In the past, the people who created that value were the British. Today, that role is increasingly played by people in the US and Hong Kong. Value can also be created when outsiders enter a region and shake up the status quo. The fortunes of Bierzo, for example, changed when Álvaro Palacios bought vineyards in 1998, arriving just as the EU had come into being, connecting Spain with European markets. “The land was there, but the people weren’t.” Wine, said Ballesteros MW, never does well with poverty, which will destroy terroir as surely as wealth will build it.
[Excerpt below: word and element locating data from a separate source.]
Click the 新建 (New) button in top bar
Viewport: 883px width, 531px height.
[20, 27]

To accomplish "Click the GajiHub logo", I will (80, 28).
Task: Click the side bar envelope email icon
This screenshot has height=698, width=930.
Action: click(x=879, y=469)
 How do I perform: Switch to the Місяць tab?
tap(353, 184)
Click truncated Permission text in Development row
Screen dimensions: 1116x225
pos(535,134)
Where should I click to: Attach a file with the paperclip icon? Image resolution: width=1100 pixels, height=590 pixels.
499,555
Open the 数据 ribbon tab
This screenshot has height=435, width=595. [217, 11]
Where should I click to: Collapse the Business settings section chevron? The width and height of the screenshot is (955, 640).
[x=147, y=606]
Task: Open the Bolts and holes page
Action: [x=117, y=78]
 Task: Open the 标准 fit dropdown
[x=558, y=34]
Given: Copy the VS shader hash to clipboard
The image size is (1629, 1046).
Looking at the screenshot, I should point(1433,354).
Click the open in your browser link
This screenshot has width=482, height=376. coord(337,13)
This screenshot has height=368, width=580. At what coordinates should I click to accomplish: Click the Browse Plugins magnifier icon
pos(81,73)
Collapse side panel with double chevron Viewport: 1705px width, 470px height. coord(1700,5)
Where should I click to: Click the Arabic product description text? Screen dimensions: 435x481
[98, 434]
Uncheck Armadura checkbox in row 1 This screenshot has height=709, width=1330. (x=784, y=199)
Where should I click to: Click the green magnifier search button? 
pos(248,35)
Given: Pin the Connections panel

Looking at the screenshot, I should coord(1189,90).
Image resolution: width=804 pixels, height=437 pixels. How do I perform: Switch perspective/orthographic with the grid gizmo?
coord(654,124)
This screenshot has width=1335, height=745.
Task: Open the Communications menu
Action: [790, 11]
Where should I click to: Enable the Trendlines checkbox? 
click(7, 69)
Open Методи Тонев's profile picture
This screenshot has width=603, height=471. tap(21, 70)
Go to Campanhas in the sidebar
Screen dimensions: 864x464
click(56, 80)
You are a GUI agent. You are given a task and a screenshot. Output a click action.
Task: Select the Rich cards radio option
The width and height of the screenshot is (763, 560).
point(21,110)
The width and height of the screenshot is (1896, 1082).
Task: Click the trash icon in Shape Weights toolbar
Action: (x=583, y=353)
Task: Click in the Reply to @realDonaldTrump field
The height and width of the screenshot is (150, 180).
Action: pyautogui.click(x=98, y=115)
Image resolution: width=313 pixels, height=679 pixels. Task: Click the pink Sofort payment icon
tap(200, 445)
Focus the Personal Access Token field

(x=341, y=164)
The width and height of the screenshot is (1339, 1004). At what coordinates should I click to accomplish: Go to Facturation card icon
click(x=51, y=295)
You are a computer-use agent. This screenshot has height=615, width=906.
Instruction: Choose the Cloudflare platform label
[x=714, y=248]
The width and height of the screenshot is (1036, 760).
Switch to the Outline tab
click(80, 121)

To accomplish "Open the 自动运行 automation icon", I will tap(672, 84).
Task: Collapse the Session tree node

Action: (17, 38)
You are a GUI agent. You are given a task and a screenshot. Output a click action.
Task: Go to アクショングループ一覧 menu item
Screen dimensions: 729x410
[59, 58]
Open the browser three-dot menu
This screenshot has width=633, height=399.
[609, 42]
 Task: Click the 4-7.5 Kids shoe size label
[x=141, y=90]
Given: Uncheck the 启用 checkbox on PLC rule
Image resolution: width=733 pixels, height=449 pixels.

And although it’s now common to revere tradition, it is often the transfer of outside knowledge that allows a region to flourish. Ballesteros MW noted that when British wine writer Cyrus Redding explored Spain in the 1850s, he never mentioned Rioja. The region didn’t flourish until later; in 1858, the Marquis de Riscal brought a Bordelais winemaker to the region, who applied modern winemaking ideas to Tempranillo. “Very soon, Rioja was considered top quality.” An even bigger leap forward happened when the region gained a train in the 1870s. “Rioja owes everything to this train,” said Ballesteros MW, because it gave the wine a route to market.

Terroir can also be destroyed by the human element. “Navarra has a very efficient government,” he said, which encouraged growers to pull out their old vine Garnacha in favour of heavily irrigated Cabernet Sauvignon. “This doesn’t work. Who wants Cabernet Sauvignon from Navarra? Navarra is about to disappear.”

The need for new voices

One of the most popular presentations was given by Ntsiki Beyala, South Africa’s first black female winemaker, who won a winemaking scholarship to Stellenbosch University, despite having never tasted wine. Beyala added that she thought wine disgusting when she finally did taste it.

Not only that, but all her courses were in Afrikaans, a language she didn’t speak, so she had to learn winemaking through a combination of self-study and help from a tutor. Then there were the cultural barriers. “People would say, ‘My wine smells like truffle’,” she said. “I had to go to a chef and say, ‘Help me out’.” When she finally smelled truffle oil for the first time, she said it reminded her of a calabash of fermenting milk. Today, Beyala has her own brand, Aslina Wines – but still doesn’t talk about truffles. “There has been a growth of the middle class, and the work has started to market to middle class black people.” Which means the language of wine has to change.

It was a reminder of how much the wine world talks to itself, the point that Paul Mabray hammered home: it’s time to start listening and using digital tools to create strong connections with wine drinkers. “The internet has flattened and reduced the space of geography, time and culture at the same time. The customer is in control,” he said.

To ensure the industry’s future is a healthy one, every inch of the customer journey should be mapped, he said. “When a customer calls the phone, what happens? When they walk into the tasting room, what happens?” His strongest advice for keeping the trade healthy: “Customers. Invest in these people.”

Winter may be coming, but for three days in Cascais at least, it was sunshine and stimulating ideas.

Felicity Carter was a keynote speaker at this year’s conference.